L’apôtre Paul nous affirme dans sa première lettre aux Corinthiens, notre épitre du jour, qu’en Jésus Christ nous avons reçu toutes les richesses, celle de la parole et de la connaissance de Dieu… Aucun don de la grâce ne nous manque.  « Ainsi, ajoute-t-il, il ne vous manque aucun don, à vous qui attendez le moment où notre Seigneur apparaîtra. C’est lui qui vous affermira jusqu’à la fin pour que vous soyez irréprochables le jour de notre Seigneur Jésus-Christ. Dieu est fidèle, conclut l’apôtre Paul, lui qui vous a appelés à vivre en communion avec son Fils, Jésus-Christ notre Seigneur ».

Frères et sœurs, à Noël, c’est Jésus qui se rend présent au monde. La fête de Noël est une fête lumineuse! Pour qu'elle le soit en abondance, il faut semer beaucoup de lumière autour de soi pendant le temps de l'Avent.

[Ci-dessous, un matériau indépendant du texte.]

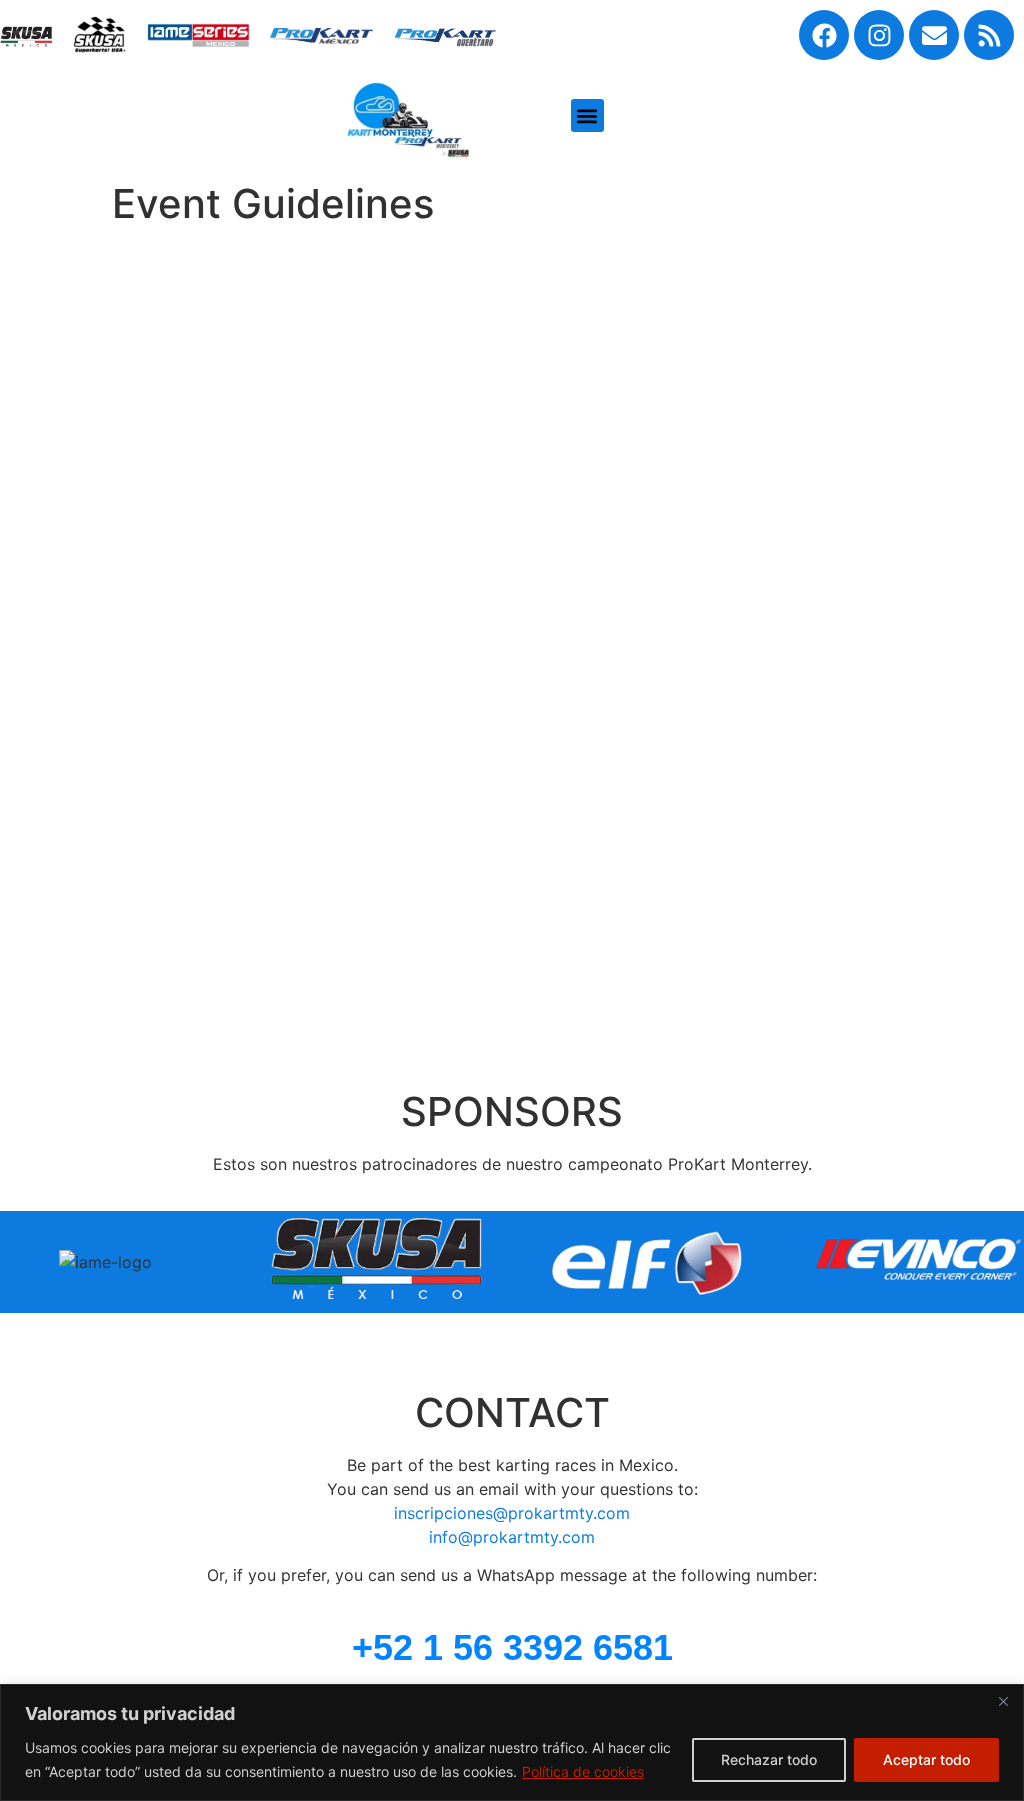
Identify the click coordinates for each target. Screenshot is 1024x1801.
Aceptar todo (926, 1759)
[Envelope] (934, 35)
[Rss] (989, 35)
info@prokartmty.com (512, 1537)
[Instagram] (879, 35)
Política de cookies (583, 1771)
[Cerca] (1003, 1701)
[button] (587, 115)
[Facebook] (824, 35)
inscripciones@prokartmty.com (512, 1513)
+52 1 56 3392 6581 (512, 1647)
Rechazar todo (769, 1759)
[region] (512, 1742)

En ce temps de l'Avent, VEILLER, c'est peut-être ne jamais oublier que Dieu nous invite à toujours vivre en communion avec Lui et avec nos frères, avec nos sœurs. Pour nous aider, nous pouvons suivre Jésus et accueillir l'Esprit Saint. Ce temps de l’Avent dans lequel nous entrons nous apprend à nous rendre attentif à cette présence discrète dans nos existences.

Saurons-nous voir les signes de sa présence dans nos vies ? A chacun, à chacune d'inventer sa manière pour être à l'écoute de Celui qui ne cesse de venir.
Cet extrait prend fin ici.